8 years ago.

Converting float value to char *array

Hello, I have a pointer array. I am trying to convert float value into char so I can store it in the array. How it is possible? I am using a way but it is not working. The compiler is building it but it is not working in real system.

This is my array -> char *zone_value[]={"0.00","0.00","0.00","0.00"," "};

float value is -> float value=0.25;

sprintf(zone_value[zone],"%f",value );

Any suggestions?

3 Answers

8 years ago.

I'm using this for converting a single float (value) to a char array:

uint8_t *floatArray = (uint8_t *) &value; /* ftoa */

sstaub

8 years ago.

Your original code could easily corrupt the storage space...
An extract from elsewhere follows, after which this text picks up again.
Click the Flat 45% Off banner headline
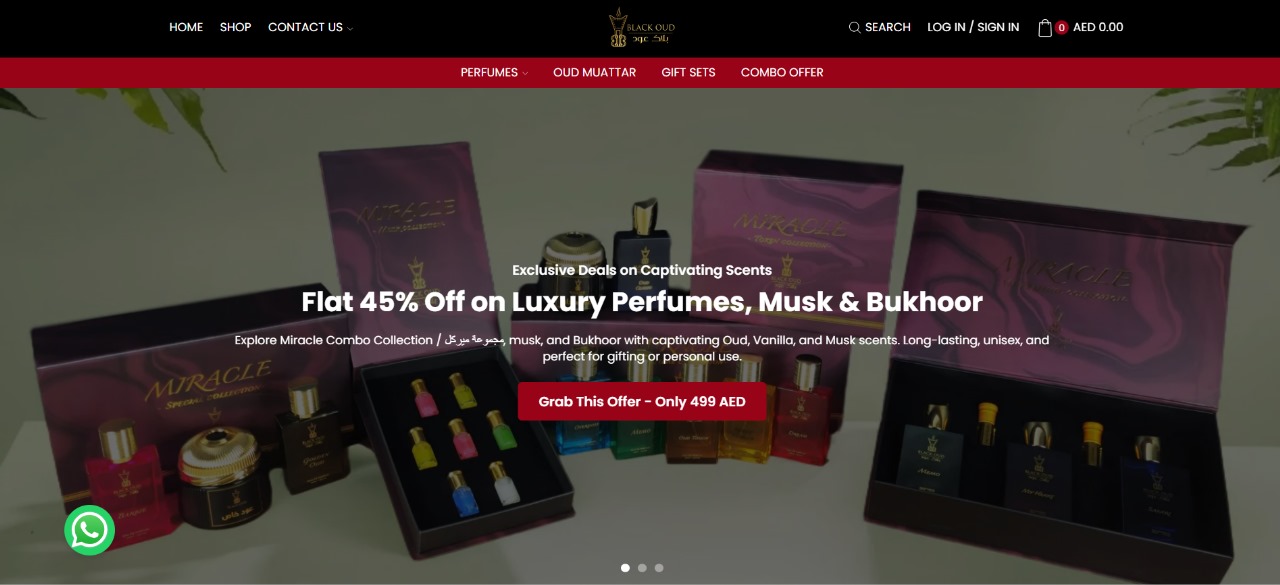This screenshot has width=1280, height=585. pyautogui.click(x=642, y=301)
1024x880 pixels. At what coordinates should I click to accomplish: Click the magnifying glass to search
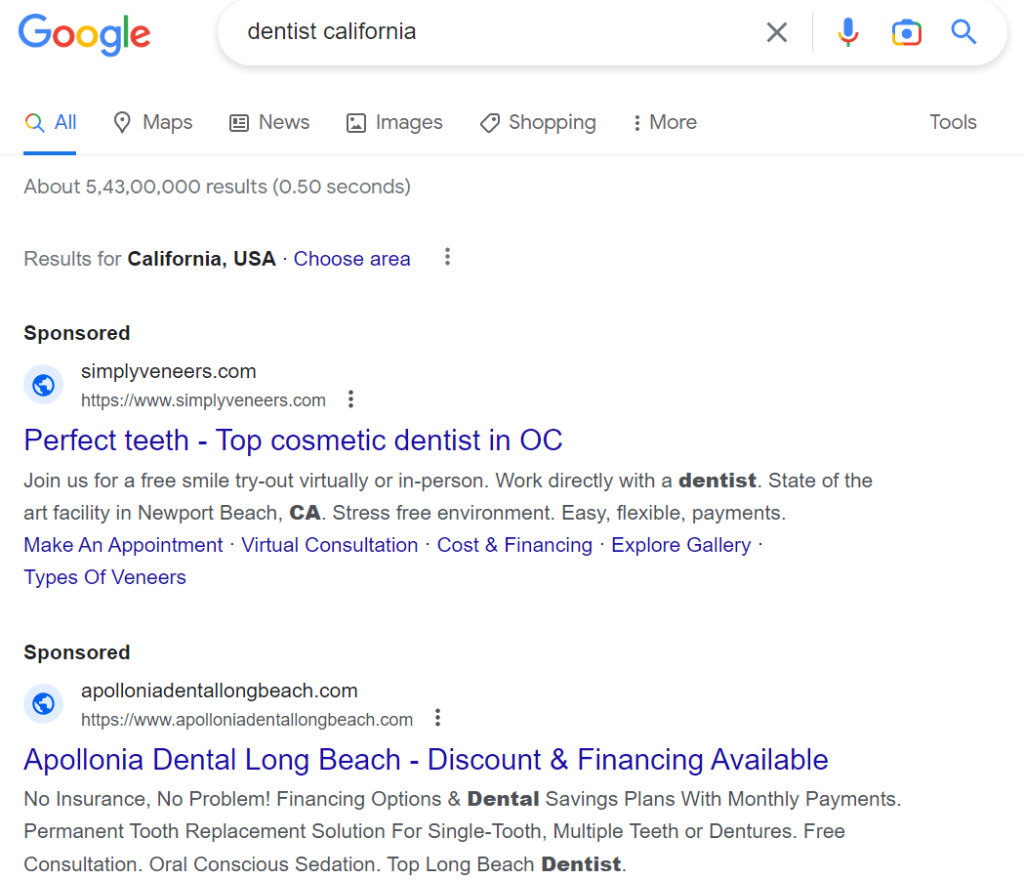point(963,31)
// zone_value is an array of pointers.
// zone_value[0] points to a string with only 5 storage locations: '0', '.', '0', '0', '\0'
char *zone_value[]={"1.23","4.56","7.89","0.00"," "};
// In memory as \x31, \x2E, \x32, \x33, \x00, \x34, \x2E, \x35, \x36, ...
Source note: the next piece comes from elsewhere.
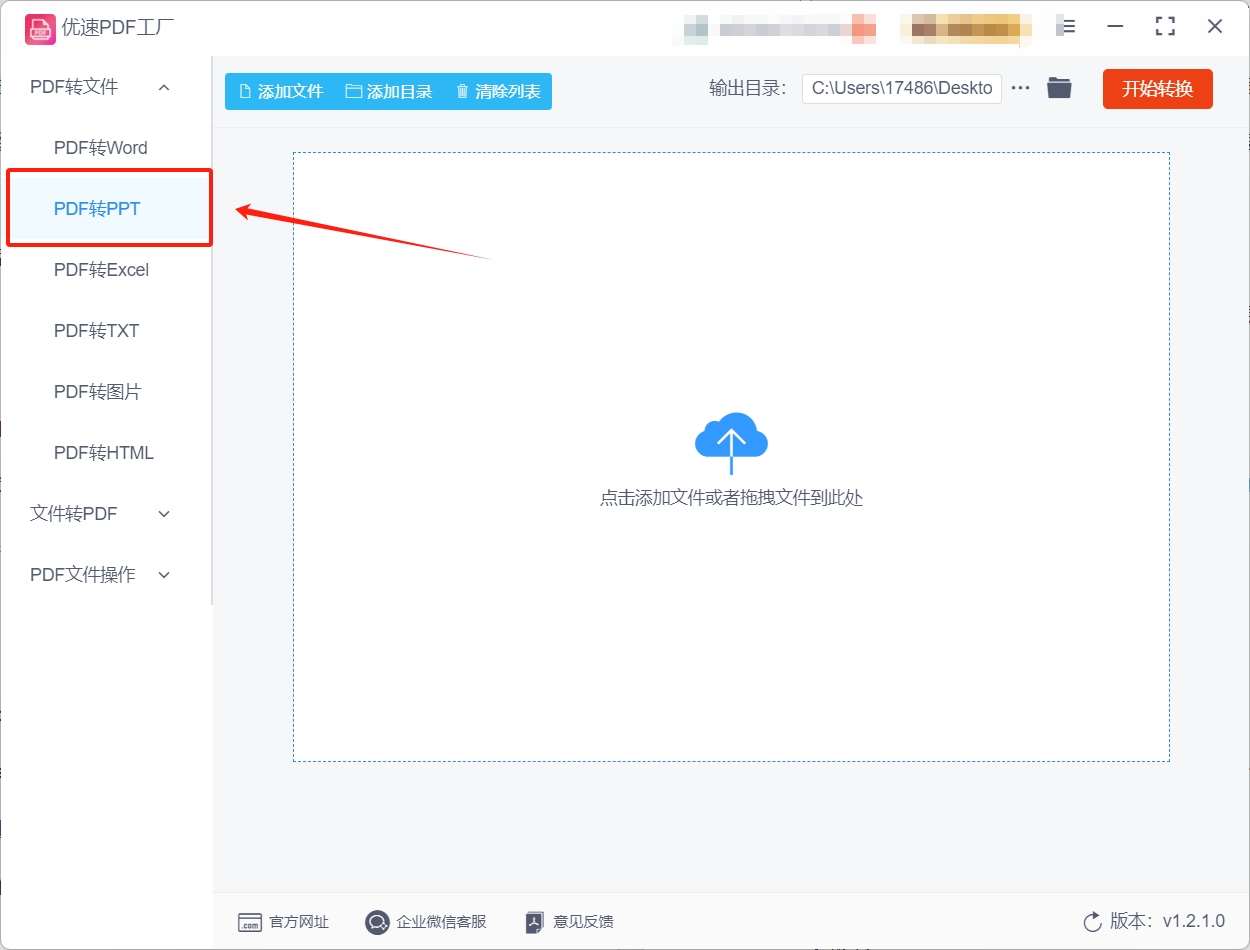Click the cloud upload area icon

[x=731, y=437]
// The following sprintf could easily overrun the storage as the value 
// might expand to a string greater than the original storage.
sprintf(zone_value[zone], "%f", value);  // if value was 1.234 it would overrun the storage
// In memory as \x31, \x2E, \x32, \x33, \x00, \x34, \x2E, \x35, \x36, ...
// becomes      \x31, \x2E, \x32, \x33, \x34, \x00, \x2E, 

As an alternate, you might pre-allocate storage for the strings, and you will want to specify the formatter to control the expansion

#define MAX_LEN_FLT 10
#define NUM_ZONES 5
char * zone_value[NUM_ZONES][MAX_LEN_FLT];

// use the secure form of printf to avoid buffer overrun errors
// and reserve space for the sign, in case value could be < 0
int r = snprintf(zone_value[zone], MAX_LEN_FLT, "%+5.3f", value); // "-12.345"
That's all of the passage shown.